巨匠プレトニョフの天才的な指揮のもと演奏した、チャイコフスキー『眠り姫』の演奏中に、こう考えた。
熱情を持ったトゥッティ強奏は、オーケストラの醍醐味、頭が痺れるほど刺激的!けれどあまり続くと、なんだか独りになりたい。水を打ったように静かなオーケストラの弱奏は、この世のものとは思えぬ美しさを讃える…けれど、緊張する。
兎角にオーケストラの世は住みにくい。
ヴィオラは、基本的にアンサンブルのための楽器です。私はオーケストラが大好きですし、室内楽は至福の時。けれど、大勢の皆といてワイワイ騒いで楽しい時に、ふと寂しくなる時があったりしないでしょうか?ヴィオラは、アンサンブルの真ん中にいて常に人混みの中に居たいくせに、孤独な一人旅も好きなのです。

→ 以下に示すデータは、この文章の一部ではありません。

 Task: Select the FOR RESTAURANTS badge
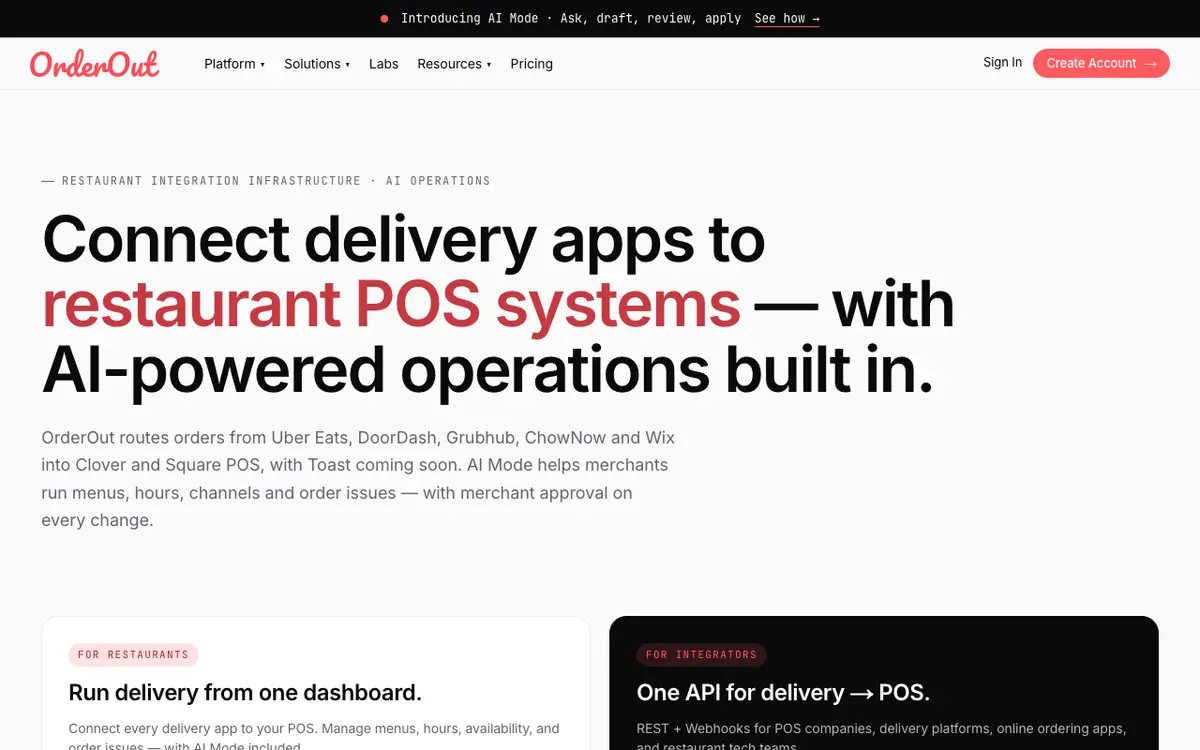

それを考える時、私はいつも次の 3つの楽曲の、3 つの瞬間を思います。
・マーラーの『交響曲第1番』の最終楽章の終わり付近、一連の盛り上がりのあとコラール風の静寂が訪れたとき、ヴィオラの軍団が突如咆哮します。発狂?そして、その勢いがオーケストラ全体に波及し、曲は怒涛の終結に向かいます。

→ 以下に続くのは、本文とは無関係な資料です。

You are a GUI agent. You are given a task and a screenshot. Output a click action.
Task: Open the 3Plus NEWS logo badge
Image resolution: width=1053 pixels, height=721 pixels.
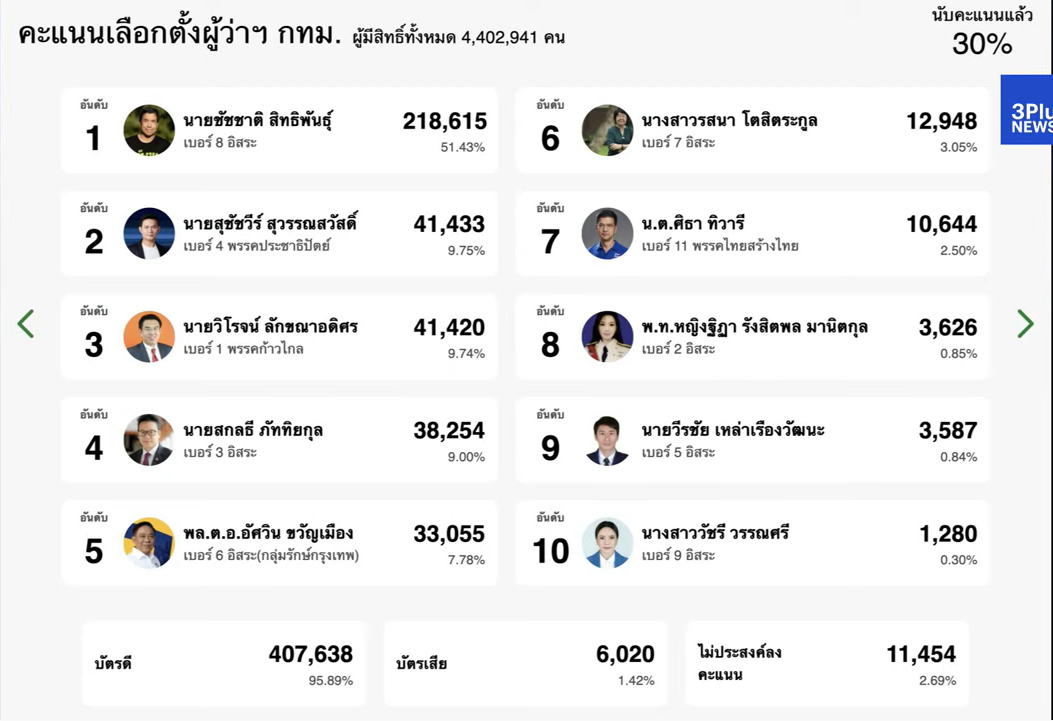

・『幻想交響曲』の第3楽章の寂しげなコール・アングレと、舞台裏バンダオーボエとの、広野での対話。他の弦楽器は全て休みでまどろんでるところに、2 人の対話をより遠くへと吹き去ってしまうような、遠くの風の音を表すヴィオラ軍のトレモロ。ベルリオーズの天才を感じる瞬間です。
・ベートーヴェン『交響曲第5番』の最終楽章。オーケストラ全体で高らかに勝利の旋律を奏でているところ、ヴィオラは突撃隊よろしく、怒涛の16部音符 Do の連打。腕がもげる… しかし、これこそがベートーヴェンの目指した苦悩から歓喜へのエンジン、原動力と固く信じて、ヴィオラ軍団はいつも全力でこの Do、即ち Ut(階名の由来である聖ヨハネ賛歌によると Ut queant laxis あなたの僕(しもべ))を弾きます。

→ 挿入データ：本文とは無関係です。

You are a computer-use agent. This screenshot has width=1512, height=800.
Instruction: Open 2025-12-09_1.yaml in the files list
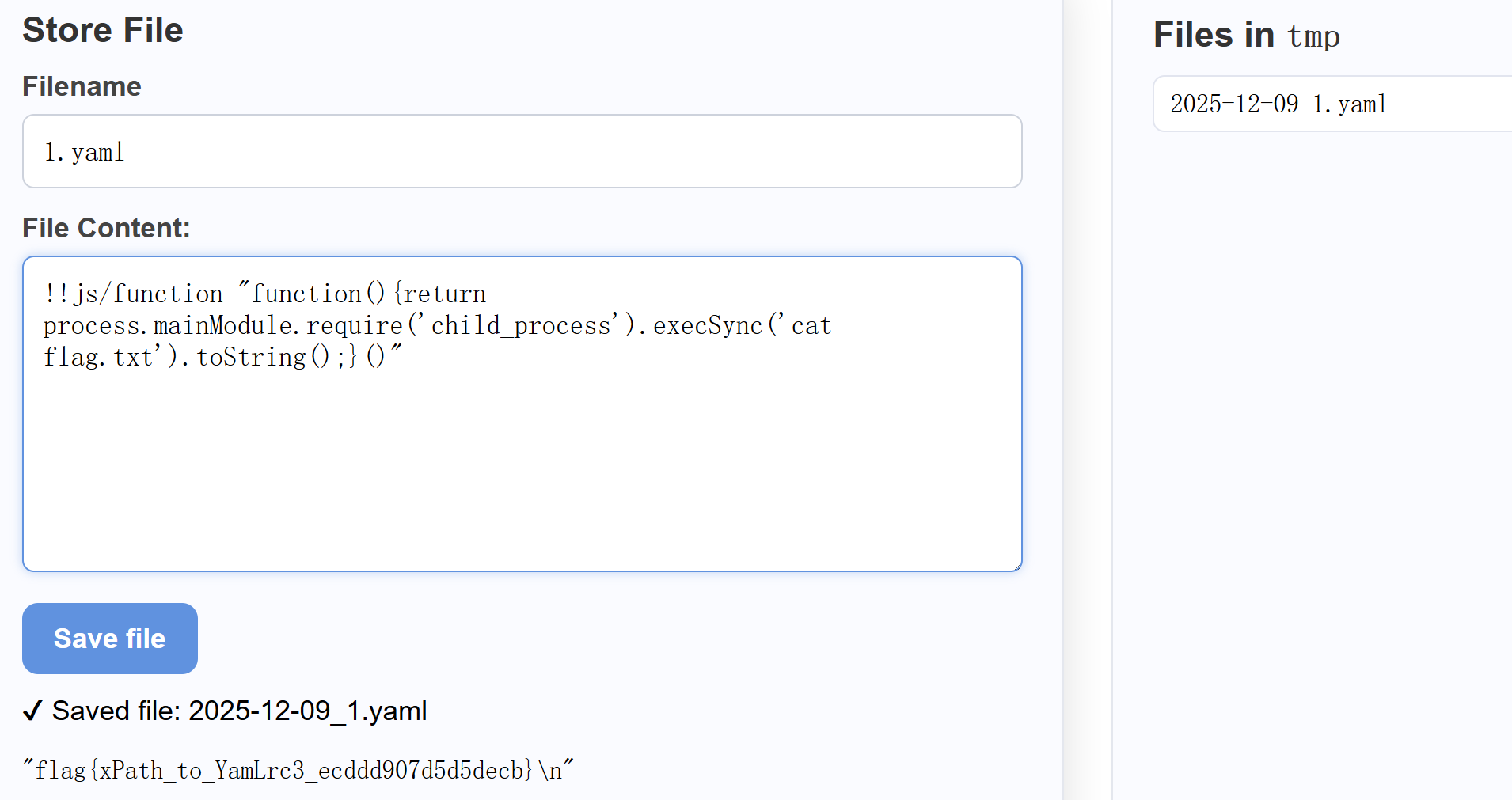click(x=1278, y=104)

我々ヴィオラは、アンサンブルの潤滑油となりオーケストラを長閑にし、豊かな発想力をもって独りで行動するが故に尊いのです。
カフェ・モンタージュのおかげで、随分無伴奏ヴィオラ作品を演奏してこられました。アンサンブル楽器としてのヴィオラの魅力と、もう一つの顔である無伴奏楽曲でのヴィオラの魅力を探り、ヴィオラの真の音を追求する旅に出かけたいと思っています。
私の『無伴奏ヴィオラ巡礼の旅』の発案は、ここにあります。孤独を愛しつつ、皆んなと楽しく生きつつ、お世話になった土地すべてに感謝しつつ、各地の美味しいものを食べつつ、大好きなオーケストラや室内楽もしつつ、旅しながら生きていきたいな、と。
巡礼の目的は目的に着くことでなく、巡礼することそれ自体だと思っています。何処に行くのも自由、ゴールはなし。しかし、旅に出るなら、出発点だけは、どうしても一箇所に決めねばなりません。
私が、これから生涯をかけて、色々な場所で、『無伴奏ヴィオラ巡礼の旅』に出かけるため、その出発点をカフェ・モンタージュにおけるのは、この上ない幸せです。此処こそ、私の12年間の京都生活の拠点でしたし、今もこれからも、ずっと大好きで大切な場所、これからも変わらず、同じプログラムでも、様々な面白いと思う(自分だけ?)新しいプログラムでも、何度も何度でもこの場所で演奏したいと思う、最高の雰囲気のカフェなのですから!